If ever a drink was synonymous with a country it’s port – the fortified wine from Portugal’s Douro region. For three centuries wine has been shipped down the Douro River to Vila Nova de Gaia, whose famous wine lodges (Sandeman, Graham’s, Cockburn, Taylor’s) reflect the early British influence on its production. A cellar tour here (see The port wine lodges) forms an integral part of any visit to Porto, while you can also follow the wine trail along the Douro by train, car or cruise boat. To find out more, the country’s port wine institute, the Instituto dos Vinhos do Douro e do Porto, has a useful English-language website.

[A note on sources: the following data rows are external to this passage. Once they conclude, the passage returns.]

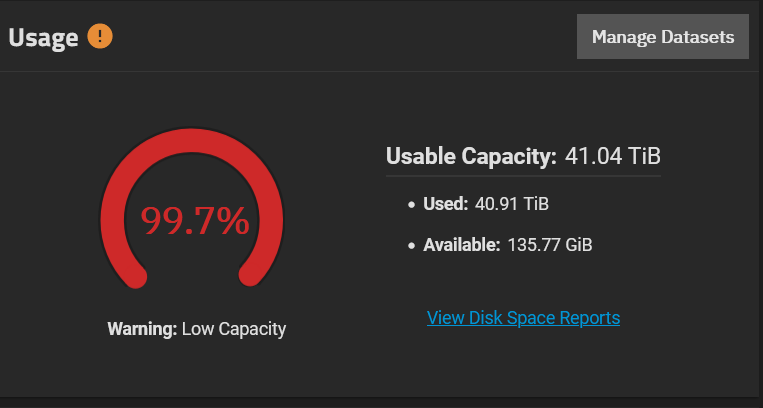Click the divider line beneath Usable Capacity
This screenshot has width=763, height=408.
(523, 176)
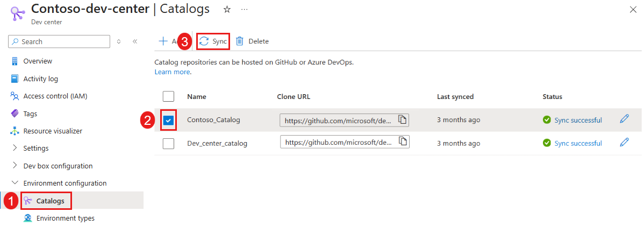Expand the Settings section
Viewport: 644px width, 226px height.
point(15,148)
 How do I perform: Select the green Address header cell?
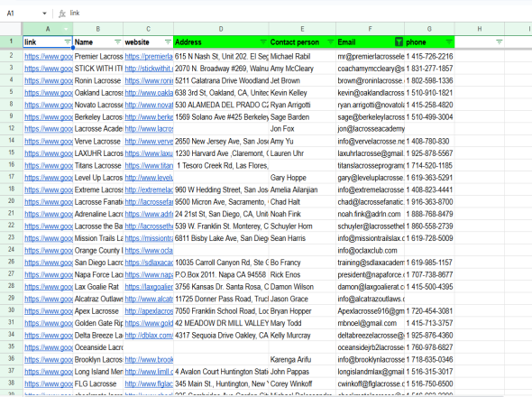click(221, 42)
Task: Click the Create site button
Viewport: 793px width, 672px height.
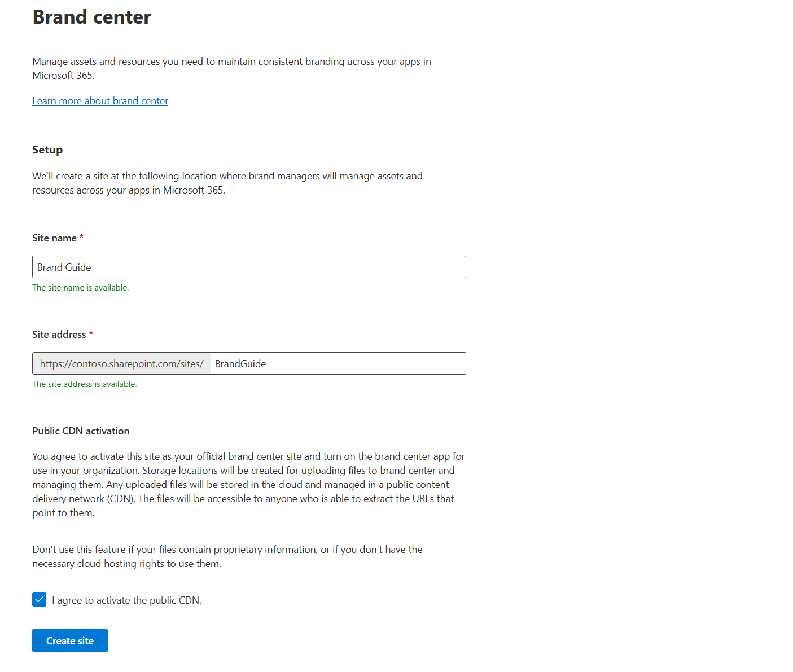Action: (x=70, y=640)
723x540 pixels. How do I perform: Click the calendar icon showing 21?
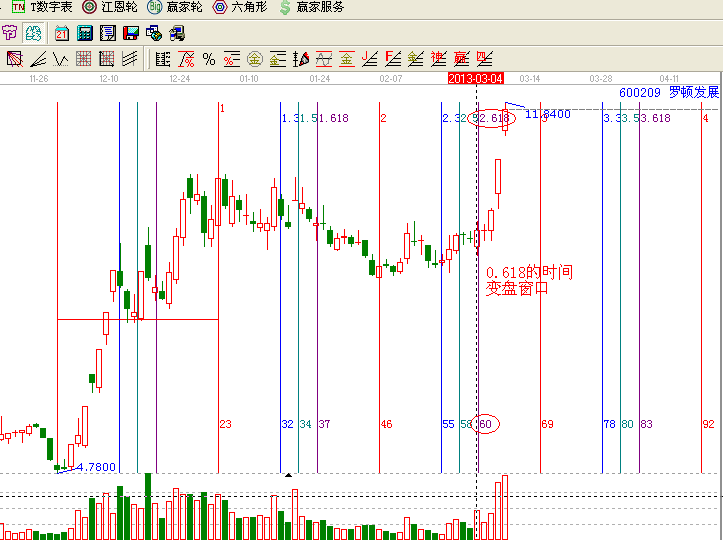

Developing a taste – the early days
The clear distinction between port wine (vinho do porto) and other Portuguese wines wasn’t made until the beginning of the eighteenth century, when Britain prohibited the import of French wines during the War of the Spanish Succession. Portuguese wines quickly filled the void and, following the Methuen Treaty (1703), the wine trade became so profitable that adulterated inferior wines were soon being passed off as the genuine article. This led to the creation of a regulatory body in 1756, the Companhia Geral da Agricultura das Vinhas do Alto Douro, and, the following year, the declaration of the world’s oldest demarcated wine region (where port wine could now only legitimately be produced). Yet it wasn’t until the mid-nineteenth century that it began to resemble today’s fortified wine, when the addition of brandy to stop fermentation became widespread, enabling the wines to be transported over even longer distances.
The Douro wine route
The port wine grapes are grown in a 600,000-acre demarcated region along both banks of the Rio Douro, stretching from Mesão Frio (near Peso da Régua) to the Spanish border. Sheltered by the Marão and Montemuro mountain ranges, around fifteen percent of the region is under vines, which benefit from cold winters and hot, dry summers. The characteristic terraces can be seen along the length of the Douro, and they form a beautiful backdrop to the small town of Pinhão, which is now the main centre for quality ports. The grapes are harvested at the quintas (vineyard estates) from September to October and crushed. After a few days fermentation is halted by the addition of brandy – exactly when this is done determines the wine’s sweetness – with the wine subsequently stored in casks until the following March. The final stage in the wine route is the transportation downstream to the shippers’ lodges, where the wine is blended and matures.
What’s in the bottle?
Port wine is either ruby (ie deep red), tawny (made from a blend of differently aged wines) or white – the first two are generally drunk at the end of a meal, or with cheese or dessert, the last served chilled as an aperitif. The finest reds are known as vintages, wines from a single year that are bottled two to three years after harvest and left to mature. A vintage is only declared in certain years (just fourteen times between 1901 and 1999, for example), and the wine is only ready to drink at least ten to fifteen years after bottling, when the flavours are at their most complex, the wine deep purple and full-bodied. Late Bottled Vintage (LBV) is not of vintage quality, but is still good enough to mature in bottles, to which it’s transferred after four to six years in the cask. All other ports are blended and are kept in the cask for between two and seven or more years, with the colour developing into various shades of of tawny – they are ready to drink when bottled. Of these, a colheita (“Harvest”) is a tawny port made from grapes from a specific year and aged at least seven years in the cask; other fine wines are superior tawnies dated ten, twenty, thirty or forty years old (the average age of the wines in the blend), while reserve ports (both tawny and ruby) are decent blended wines, the best being the tawny reserve ports which have to spend at least seven years in the cask.